Re: [RFC PATCH] grep: provide sane default to grep_source struct

Jonathan Nieder <jrnieder@xxxxxxxxx> · Wed, 15 May 2019 20:11:52 -0700

Hi,

Emily Shaffer wrote:

> grep_buffer creates a struct grep_source gs and calls grep_source()
> with it. However, gs.name is null, which eventually produces a
> segmentation fault in
> grep_source()->grep_source_1()->show_line() when grep_opt.status_only is
> not set.

Thanks for catching it.  Taking a step back, I think the problem is in
the definition of "struct grep_source":

	struct grep_source {
		char *name;

		enum grep_source_type {
			GREP_SOURCE_OID,
			GREP_SOURCE_FILE,
			GREP_SOURCE_BUF,
		} type;
		void *identifier;

		...
	};

What is the difference between a 'name' and an 'identifier'?  Who is
responsible for free()ing them?  Can they be NULL?  This is pretty
underdocumented for a public type.

If we take the point of view that 'name' should always be non-NULL,
then I wonder:

- can we document that?
- can grep_source_init enforce that?
- can we take advantage of that in grep_source as well, as a sanity
  check that the grep_source has been initialized?
- while we're here, can we describe what the field is used for
  (prefixing output with context before a ":", I believe)?

[...]
> This seems to be unreachable from existing commands but is reachable in
> the event that someone rolls their own revision walk and neglects to set
> rev_info->grep_filter->status_only.

init_revisions sets that field, so a caller would have to replace
grep_filter or unset status_only to trigger this.

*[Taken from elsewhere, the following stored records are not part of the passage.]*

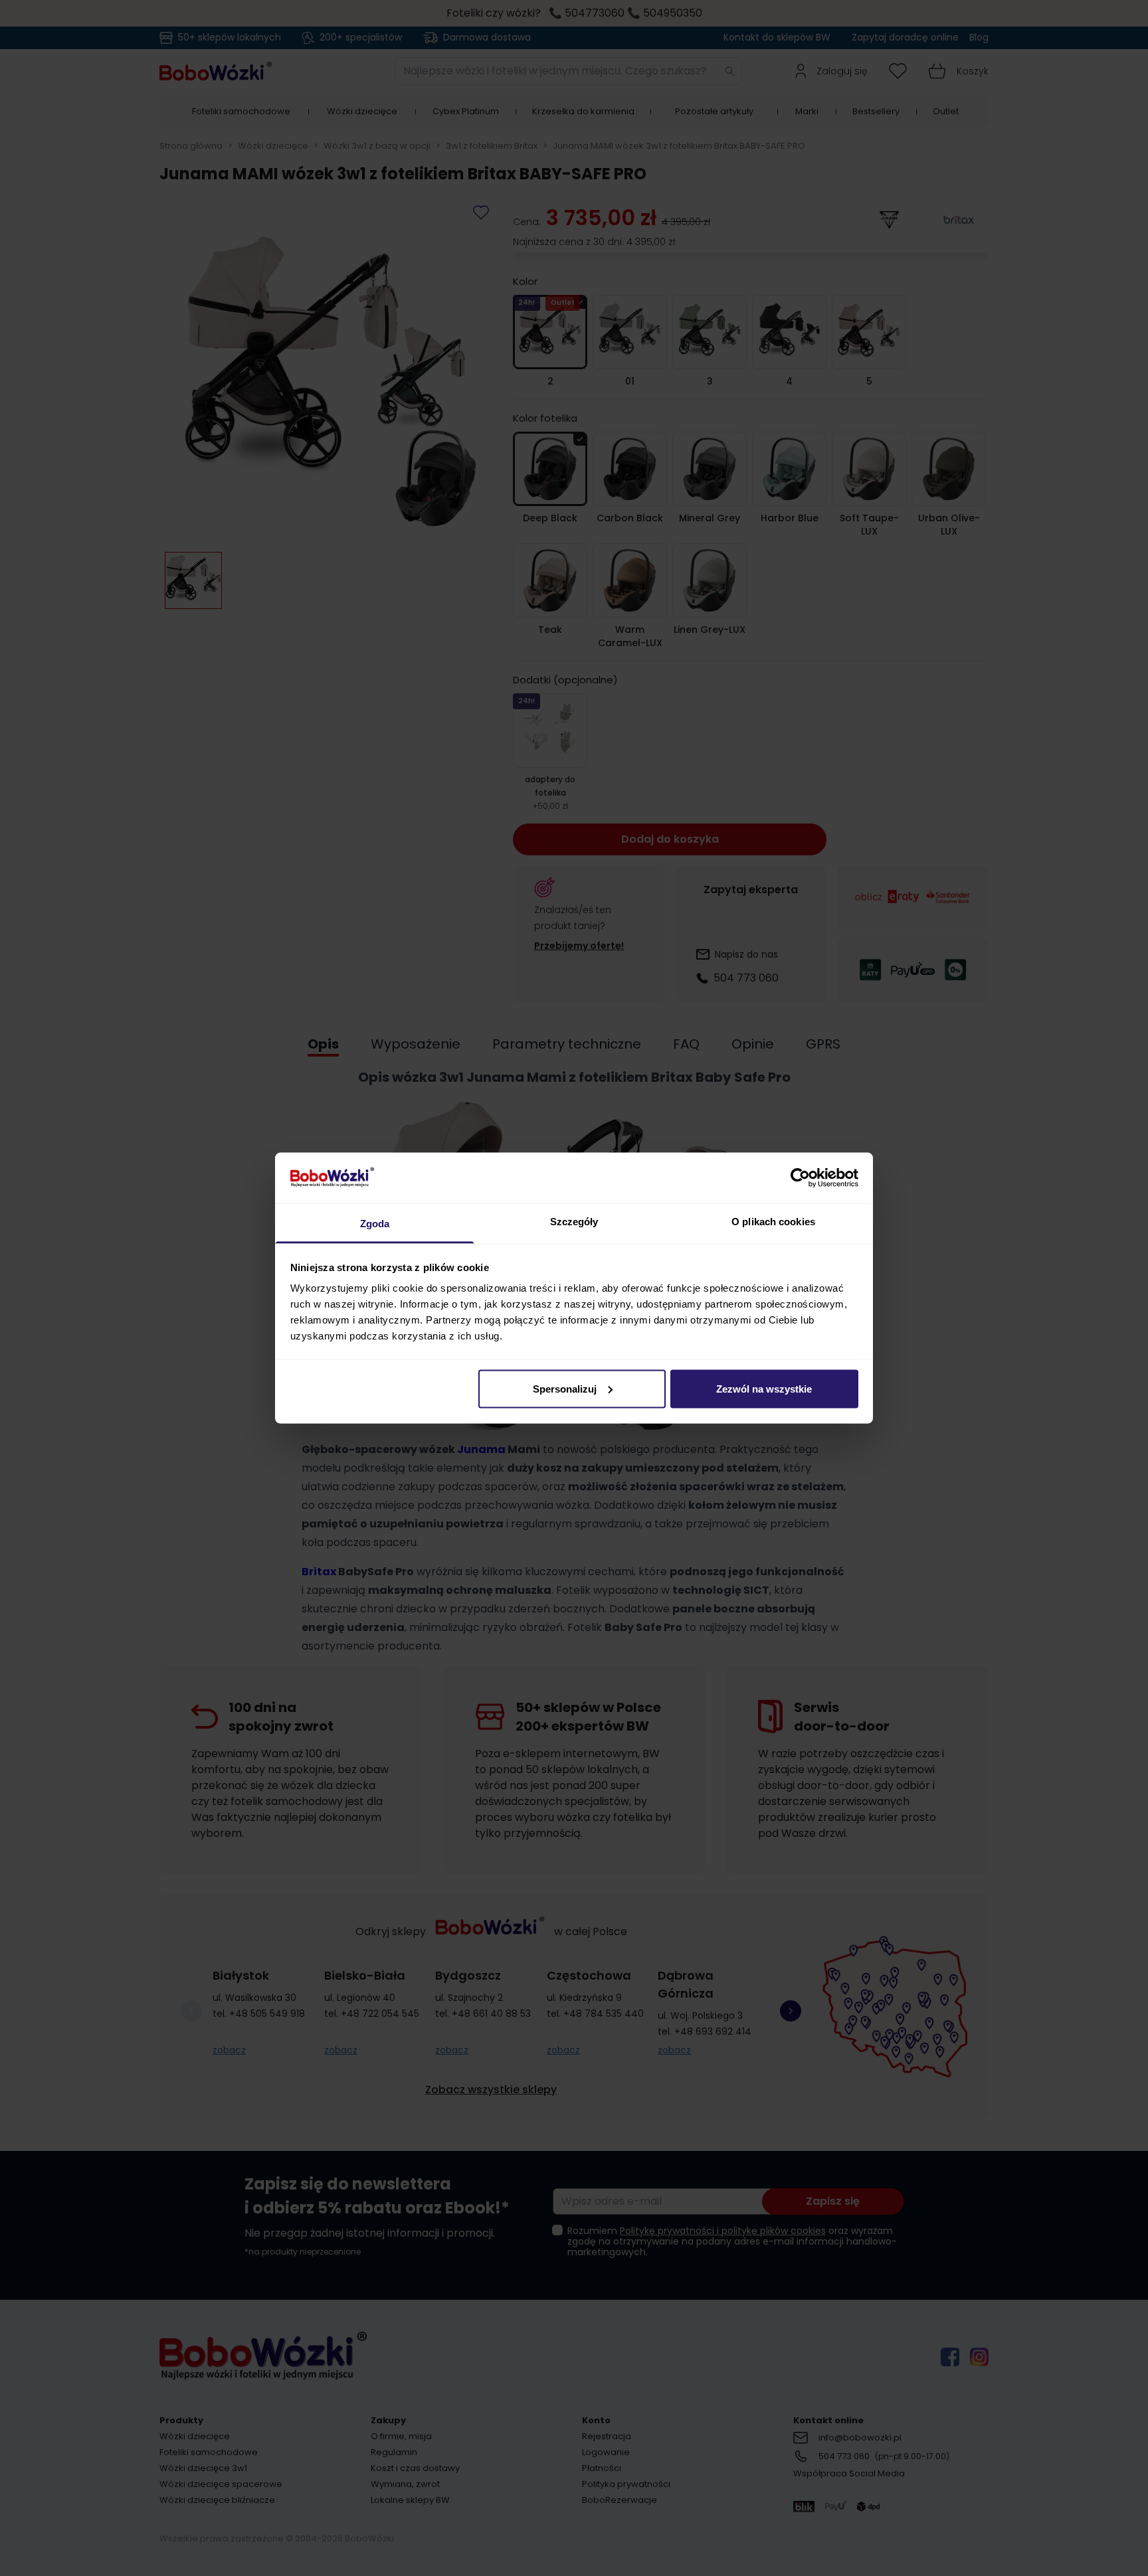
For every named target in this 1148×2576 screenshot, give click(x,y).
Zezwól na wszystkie (764, 1388)
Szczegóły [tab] (574, 1221)
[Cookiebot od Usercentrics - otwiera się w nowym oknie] (800, 1177)
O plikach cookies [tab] (773, 1221)
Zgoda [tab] (375, 1223)
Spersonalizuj (565, 1388)
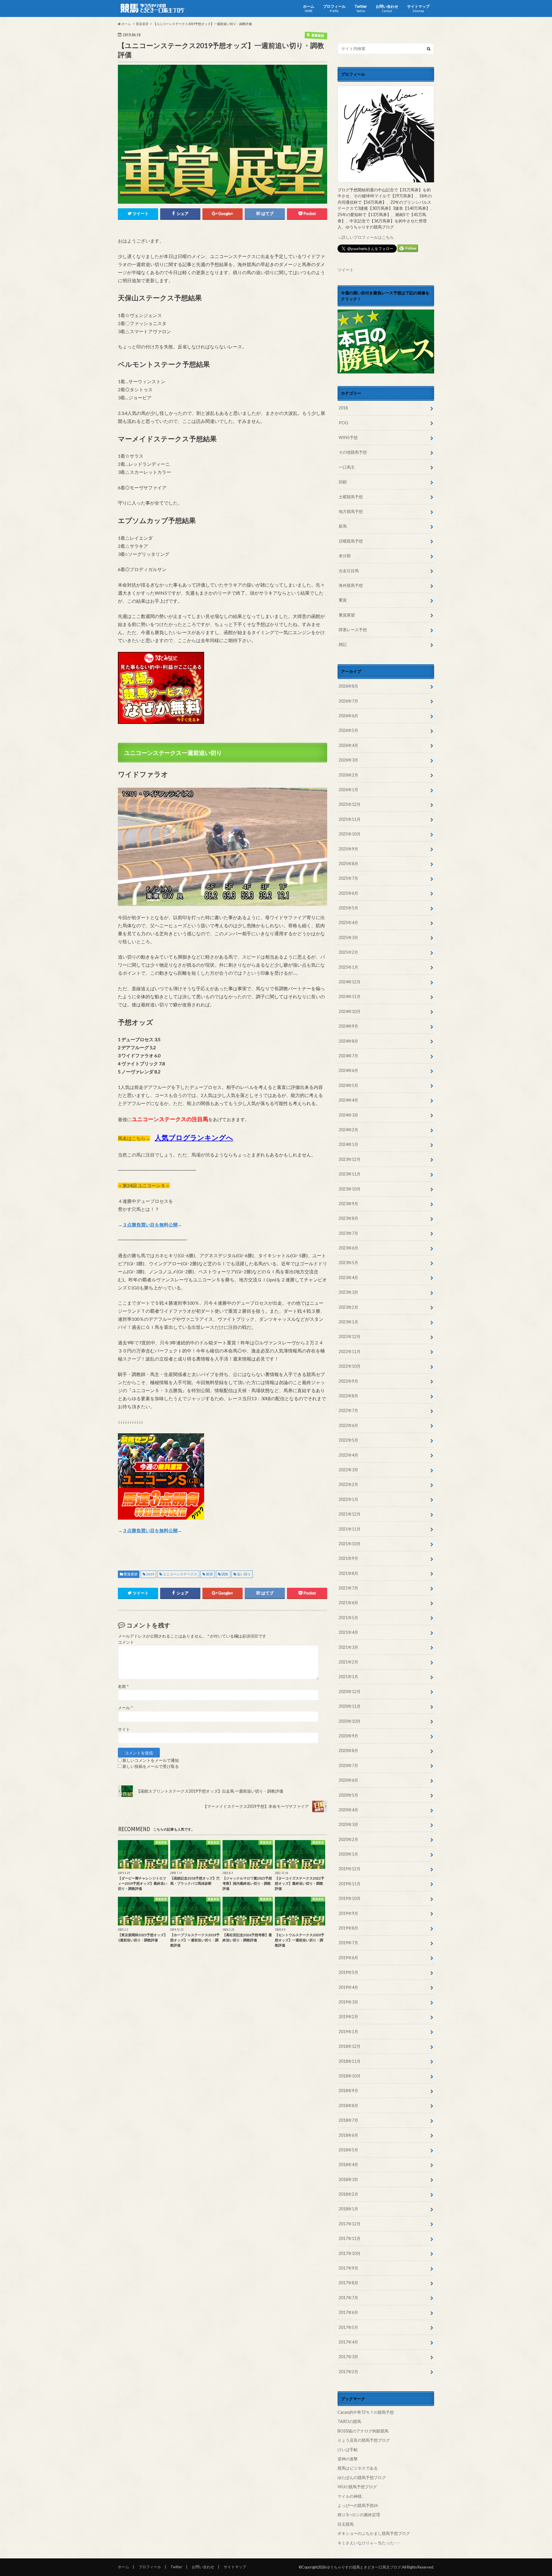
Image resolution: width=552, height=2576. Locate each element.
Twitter (360, 8)
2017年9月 (348, 2268)
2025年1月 (348, 967)
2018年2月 (348, 2194)
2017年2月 (348, 2371)
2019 (150, 1574)
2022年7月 (348, 1410)
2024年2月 (348, 1129)
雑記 (343, 644)
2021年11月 (350, 1528)
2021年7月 (348, 1587)
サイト (124, 1729)
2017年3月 (348, 2356)
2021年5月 (348, 1617)
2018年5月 (348, 2149)
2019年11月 (350, 1883)
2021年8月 (348, 1573)
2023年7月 (348, 1233)
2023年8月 (348, 1218)
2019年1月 (348, 2031)
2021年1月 (348, 1676)
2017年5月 (348, 2327)
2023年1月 (348, 1321)
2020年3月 (348, 1824)
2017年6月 (348, 2312)
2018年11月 (350, 2061)
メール (125, 1707)
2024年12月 (350, 981)
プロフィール (334, 8)
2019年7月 (348, 1942)
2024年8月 (348, 1041)
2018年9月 (348, 2090)
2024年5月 (348, 1085)
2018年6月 (348, 2135)
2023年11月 (350, 1173)
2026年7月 (348, 701)
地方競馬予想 (351, 511)
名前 (123, 1686)
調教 (224, 1574)
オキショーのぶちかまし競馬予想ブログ (374, 2533)
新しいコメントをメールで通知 (150, 1760)
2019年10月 (350, 1898)
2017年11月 (350, 2238)
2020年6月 (348, 1780)
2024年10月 (350, 1011)
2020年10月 (350, 1721)
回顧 (343, 481)
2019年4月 (348, 1987)
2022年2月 (348, 1484)
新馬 (343, 526)
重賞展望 (130, 1574)
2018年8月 (348, 2105)
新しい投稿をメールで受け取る (150, 1766)
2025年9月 (348, 848)
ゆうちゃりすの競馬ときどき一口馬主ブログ (363, 2567)
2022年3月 (348, 1469)
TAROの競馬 (349, 2421)
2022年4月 (348, 1455)
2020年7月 (348, 1765)
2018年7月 (348, 2120)
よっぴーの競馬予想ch (358, 2505)
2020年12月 (350, 1691)
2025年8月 (348, 863)
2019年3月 (348, 2001)
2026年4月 (348, 745)
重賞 (343, 600)
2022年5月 (348, 1440)
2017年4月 (348, 2342)
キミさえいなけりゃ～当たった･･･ (369, 2542)
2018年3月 (348, 2179)
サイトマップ (418, 8)
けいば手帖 (348, 2449)
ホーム (308, 8)
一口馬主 (347, 467)
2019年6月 (348, 1957)
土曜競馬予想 (351, 496)
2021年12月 (350, 1514)
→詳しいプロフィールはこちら (366, 237)
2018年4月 (348, 2164)
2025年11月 (350, 819)
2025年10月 (350, 833)
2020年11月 (350, 1706)
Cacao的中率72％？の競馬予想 (366, 2412)
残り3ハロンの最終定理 (359, 2514)
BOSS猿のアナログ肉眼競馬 (363, 2430)
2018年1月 (348, 2208)
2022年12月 (350, 1336)
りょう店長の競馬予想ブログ (364, 2440)
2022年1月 (348, 1499)
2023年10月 (350, 1188)
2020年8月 (348, 1750)
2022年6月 (348, 1425)
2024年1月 (348, 1144)
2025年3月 (348, 937)
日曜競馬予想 (351, 541)
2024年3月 (348, 1115)
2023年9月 (348, 1203)
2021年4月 (348, 1632)
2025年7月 (348, 878)
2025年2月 (348, 952)
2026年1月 (348, 789)
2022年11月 (350, 1351)
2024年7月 (348, 1055)
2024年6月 (348, 1070)
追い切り (244, 1574)
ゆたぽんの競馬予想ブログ (362, 2477)
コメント (126, 1642)
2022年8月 (348, 1395)
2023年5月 (348, 1262)
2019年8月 (348, 1928)
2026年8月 (348, 686)
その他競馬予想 (353, 452)
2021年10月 (350, 1543)
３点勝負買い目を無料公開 (150, 1224)
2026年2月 (348, 774)
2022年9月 (348, 1381)
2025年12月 (350, 804)
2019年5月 (348, 1972)
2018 (343, 407)
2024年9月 (348, 1026)
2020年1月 (348, 1854)
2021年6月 (348, 1602)
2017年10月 (350, 2253)
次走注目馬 (349, 570)
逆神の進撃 (348, 2458)
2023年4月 (348, 1277)
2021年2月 (348, 1661)
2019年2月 (348, 2016)
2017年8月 (348, 2282)
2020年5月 (348, 1795)
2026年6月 (348, 715)
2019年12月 (350, 1868)
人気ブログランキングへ (194, 1137)
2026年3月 (348, 759)
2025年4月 (348, 922)
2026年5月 (348, 730)
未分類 (345, 555)
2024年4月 (348, 1100)
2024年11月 (350, 996)
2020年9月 (348, 1735)
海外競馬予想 (351, 585)
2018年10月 (350, 2075)
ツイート (346, 269)
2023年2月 (348, 1307)
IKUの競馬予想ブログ (357, 2486)
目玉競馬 (346, 2524)
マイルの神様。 (352, 2496)
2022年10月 (350, 1366)
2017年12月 (350, 2223)
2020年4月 (348, 1809)
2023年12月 (350, 1159)
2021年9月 (348, 1558)
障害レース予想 (353, 629)
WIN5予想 (348, 437)
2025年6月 (348, 893)
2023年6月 (348, 1247)
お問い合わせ (387, 8)
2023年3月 (348, 1292)
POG (343, 422)
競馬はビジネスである (358, 2468)
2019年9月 (348, 1913)
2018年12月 (350, 2046)
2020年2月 (348, 1839)
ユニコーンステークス (180, 1574)
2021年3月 (348, 1647)
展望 (209, 1574)
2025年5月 (348, 907)
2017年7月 (348, 2297)
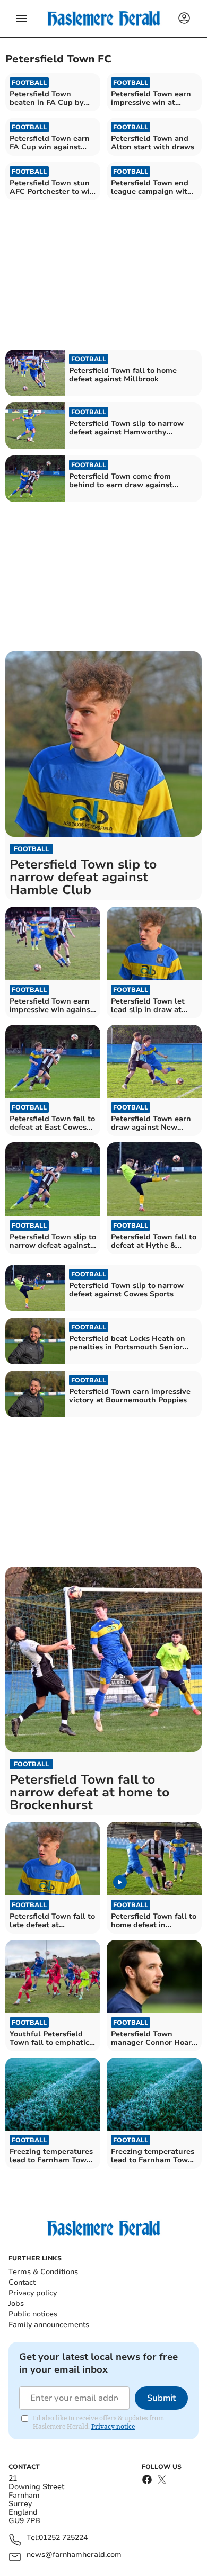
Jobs (16, 2303)
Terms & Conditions (43, 2272)
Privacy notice (113, 2426)
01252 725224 (63, 2538)
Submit (161, 2398)
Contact (22, 2282)
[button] (21, 18)
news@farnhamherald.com (74, 2555)
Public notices (32, 2314)
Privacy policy (32, 2293)
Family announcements (48, 2325)
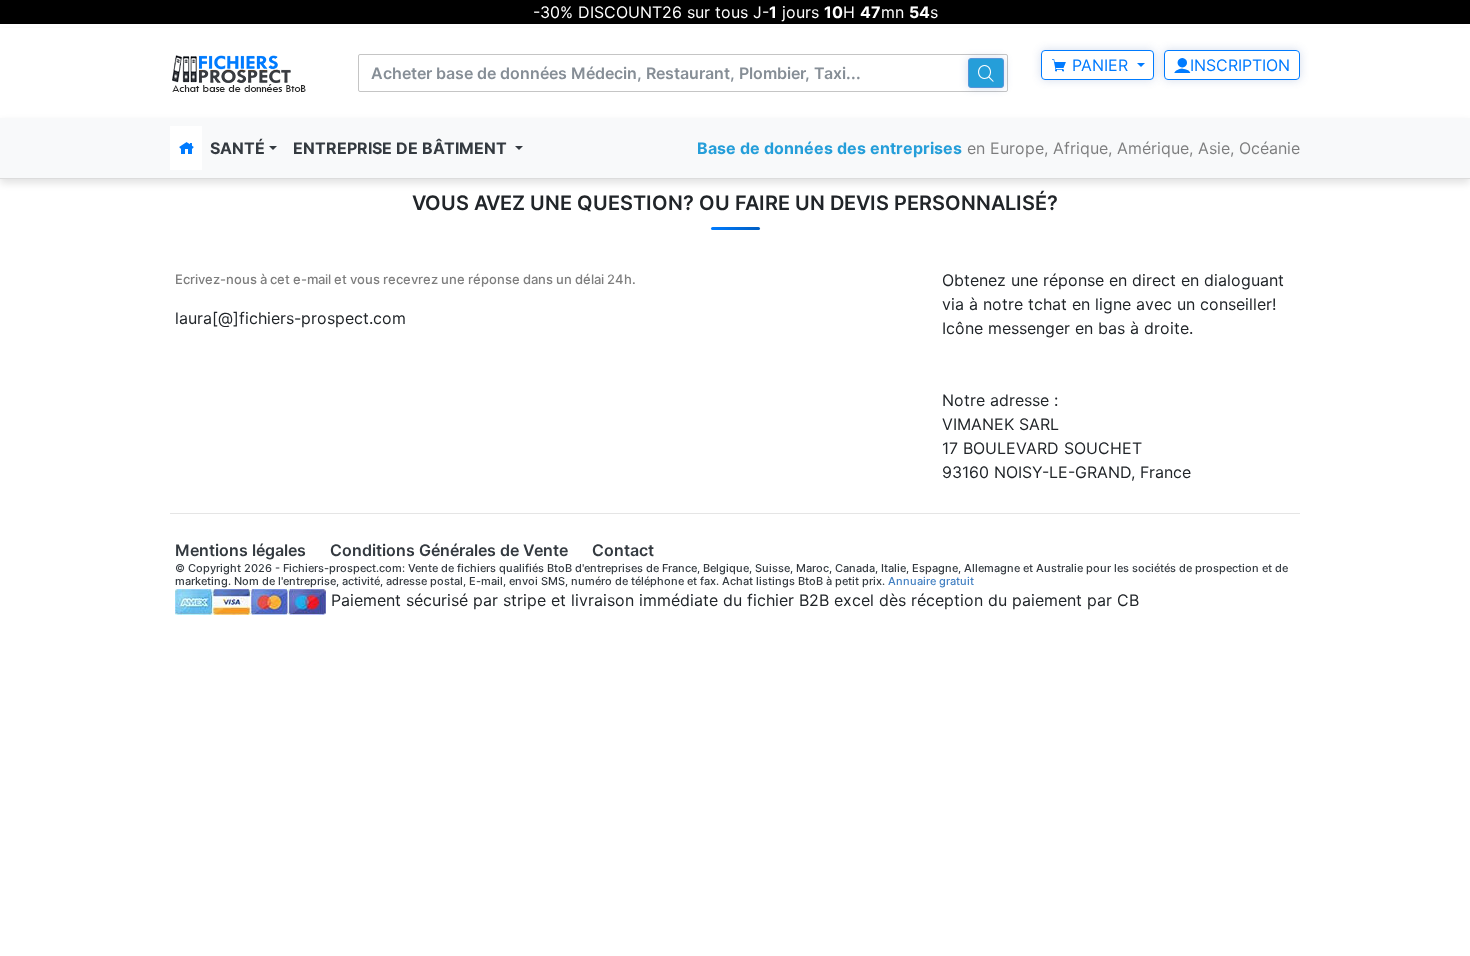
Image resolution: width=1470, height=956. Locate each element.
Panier (1100, 65)
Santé (237, 148)
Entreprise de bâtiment (402, 148)
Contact (623, 550)
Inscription (1240, 65)
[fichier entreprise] (239, 73)
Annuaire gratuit (931, 581)
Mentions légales (240, 550)
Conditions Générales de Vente (449, 550)
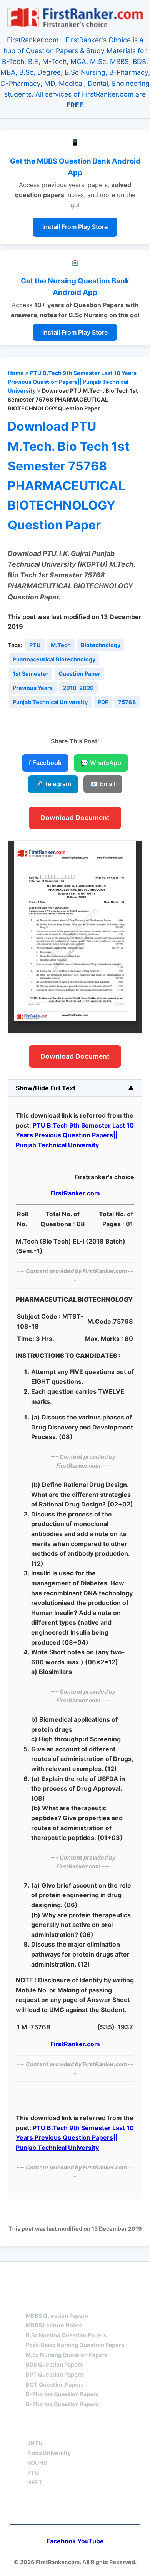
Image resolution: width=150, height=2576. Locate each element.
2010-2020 (78, 688)
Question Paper (79, 673)
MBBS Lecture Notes (54, 2325)
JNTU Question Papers (96, 2276)
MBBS (34, 2301)
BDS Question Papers (54, 2364)
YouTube (90, 2541)
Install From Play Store (75, 227)
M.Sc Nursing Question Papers (67, 2355)
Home (16, 373)
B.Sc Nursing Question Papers (66, 2335)
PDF (103, 702)
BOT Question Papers (55, 2384)
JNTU (35, 2443)
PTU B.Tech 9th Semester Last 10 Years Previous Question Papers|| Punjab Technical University (72, 382)
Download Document (75, 817)
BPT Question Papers (54, 2374)
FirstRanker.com (75, 1193)
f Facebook (45, 763)
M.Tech (61, 645)
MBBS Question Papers (57, 2315)
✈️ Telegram (53, 784)
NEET (34, 2482)
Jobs (115, 2429)
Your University (55, 2429)
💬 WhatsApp (101, 763)
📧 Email (102, 784)
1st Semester (30, 673)
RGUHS (37, 2462)
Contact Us (75, 2507)
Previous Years (33, 688)
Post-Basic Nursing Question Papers (75, 2345)
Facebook (61, 2541)
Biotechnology (100, 645)
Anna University (49, 2453)
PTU (35, 645)
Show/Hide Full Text (45, 1088)
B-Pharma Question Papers (62, 2394)
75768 (127, 702)
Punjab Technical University (50, 702)
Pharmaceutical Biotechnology (54, 659)
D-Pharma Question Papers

>                                     Conceivably, someone might want to
> print all changed lines of all commits which match some regex.

Hm, does that work well?  The caller of grep_buffer in revision.c
doesn't seem to be careful about where in the output hits would be
printed, but I might be missing something.

[...]
> I ran into this issue while I was working on a tutorial on rolling your
> own revision walk. I didn't want to print all the lines associated with
> a matching change, but it didn't seem good that a seemingly-sane
> grep_filter config was segfaulting.

Good find, and thanks for taking the time to make it easier to debug for
the next person.

[...]
> Jonathan Nieder proposed alternatively adding some check to grep_source()
> to ensure that if opt->status_only is unset, gs->name must be non-NULL
> (and yell about it if not), as well as some extra comments indicating
> what assumptions are made about the data coming into functions like
> grep_source(). I'm fine with that as well (although I'm not sure it
> makes sense semantically to require a name which the user probably can't
> easily set, or else ban the user from printing LOC during grep). Mostly
> I'm happy with any solution besides a segfault with no error logging :)

Let's compare the two possibilities.

The advantage of "(in memory)" is that it Just Works, which should
make a nicer development experience with getting a new caller mostly
working on the way to getting them working just the way you want.

The disadvantage is that if we start outputting that in production, we
and static analyzers are less likely to notice.  In other words,
printing "(in memory)" is leaking details to the end user that do not
match what the end user asked for.  NULL would instead produce a
crash, prompting the author of the caller to fix it.

What was particularly pernicious about this example is that the NULL
dereference only occurs if the grep has a match.  So I suppose I'm
leaning toward (in addition to adding some comments to document the
struct) adding a check like

	if (!gs->name && !opt->status_only)
		BUG("grep calls that could print name require name");

to grep_source.

That would also sidestep the question of whether this debugging aid
should be translated. :)

Sensible?

Thanks,
Jonathan